● Task brief
Please copy all of the material below, swapping every "Given:" for "Goal:" and leaving everything else unchanged.

● Record excerpts
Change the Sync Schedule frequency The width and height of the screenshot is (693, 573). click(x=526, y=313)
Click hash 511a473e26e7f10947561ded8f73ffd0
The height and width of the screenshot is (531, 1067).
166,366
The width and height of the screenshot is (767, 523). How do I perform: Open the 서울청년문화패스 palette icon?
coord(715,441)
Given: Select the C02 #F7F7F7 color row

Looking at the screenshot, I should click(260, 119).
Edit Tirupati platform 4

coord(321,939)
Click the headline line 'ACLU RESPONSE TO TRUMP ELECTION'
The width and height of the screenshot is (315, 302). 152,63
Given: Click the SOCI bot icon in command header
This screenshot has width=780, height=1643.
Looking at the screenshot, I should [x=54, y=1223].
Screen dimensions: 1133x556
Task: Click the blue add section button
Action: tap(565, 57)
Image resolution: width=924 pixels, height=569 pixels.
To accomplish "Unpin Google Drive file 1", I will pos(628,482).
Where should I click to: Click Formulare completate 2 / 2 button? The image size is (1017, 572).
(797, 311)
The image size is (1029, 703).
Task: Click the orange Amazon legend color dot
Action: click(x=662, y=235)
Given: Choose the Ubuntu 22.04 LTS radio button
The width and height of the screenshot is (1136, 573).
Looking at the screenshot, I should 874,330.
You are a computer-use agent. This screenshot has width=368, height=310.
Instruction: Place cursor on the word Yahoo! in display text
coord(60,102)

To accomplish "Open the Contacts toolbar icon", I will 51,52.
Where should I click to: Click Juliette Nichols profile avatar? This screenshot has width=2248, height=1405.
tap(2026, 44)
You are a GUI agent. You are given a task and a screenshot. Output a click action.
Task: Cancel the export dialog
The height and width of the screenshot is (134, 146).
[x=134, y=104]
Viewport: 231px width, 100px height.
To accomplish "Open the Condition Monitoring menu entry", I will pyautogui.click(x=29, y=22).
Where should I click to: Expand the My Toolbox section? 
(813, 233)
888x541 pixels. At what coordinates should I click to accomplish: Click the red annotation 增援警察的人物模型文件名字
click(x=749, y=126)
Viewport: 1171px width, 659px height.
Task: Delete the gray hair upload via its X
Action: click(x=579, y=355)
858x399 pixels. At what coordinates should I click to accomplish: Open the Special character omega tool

● Response
Change the Sync Schedule frequency The width and height of the screenshot is (693, 573). click(x=526, y=313)
Click hash 511a473e26e7f10947561ded8f73ffd0
The height and width of the screenshot is (531, 1067).
166,366
The width and height of the screenshot is (767, 523). How do I perform: Open the 서울청년문화패스 palette icon?
coord(715,441)
Goal: Select the C02 #F7F7F7 color row

Looking at the screenshot, I should click(260, 119).
Edit Tirupati platform 4

coord(321,939)
Click the headline line 'ACLU RESPONSE TO TRUMP ELECTION'
The width and height of the screenshot is (315, 302). 152,63
Goal: Click the SOCI bot icon in command header
This screenshot has width=780, height=1643.
Looking at the screenshot, I should [x=54, y=1223].
Screen dimensions: 1133x556
Task: Click the blue add section button
Action: tap(565, 57)
Image resolution: width=924 pixels, height=569 pixels.
To accomplish "Unpin Google Drive file 1", I will pos(628,482).
Where should I click to: Click Formulare completate 2 / 2 button? The image size is (1017, 572).
(797, 311)
The image size is (1029, 703).
Task: Click the orange Amazon legend color dot
Action: click(x=662, y=235)
Goal: Choose the Ubuntu 22.04 LTS radio button
The width and height of the screenshot is (1136, 573).
Looking at the screenshot, I should 874,330.
You are a computer-use agent. This screenshot has width=368, height=310.
Instruction: Place cursor on the word Yahoo! in display text
coord(60,102)

To accomplish "Open the Contacts toolbar icon", I will 51,52.
Where should I click to: Click Juliette Nichols profile avatar? This screenshot has width=2248, height=1405.
tap(2026, 44)
You are a GUI agent. You are given a task and a screenshot. Output a click action.
Task: Cancel the export dialog
The height and width of the screenshot is (134, 146).
[x=134, y=104]
Viewport: 231px width, 100px height.
To accomplish "Open the Condition Monitoring menu entry", I will pyautogui.click(x=29, y=22).
Where should I click to: Expand the My Toolbox section? 
(813, 233)
888x541 pixels. At what coordinates should I click to accomplish: Click the red annotation 增援警察的人物模型文件名字
click(x=749, y=126)
Viewport: 1171px width, 659px height.
Task: Delete the gray hair upload via its X
Action: click(x=579, y=355)
858x399 pixels. At what coordinates should I click to accomplish: Open the Special character omega tool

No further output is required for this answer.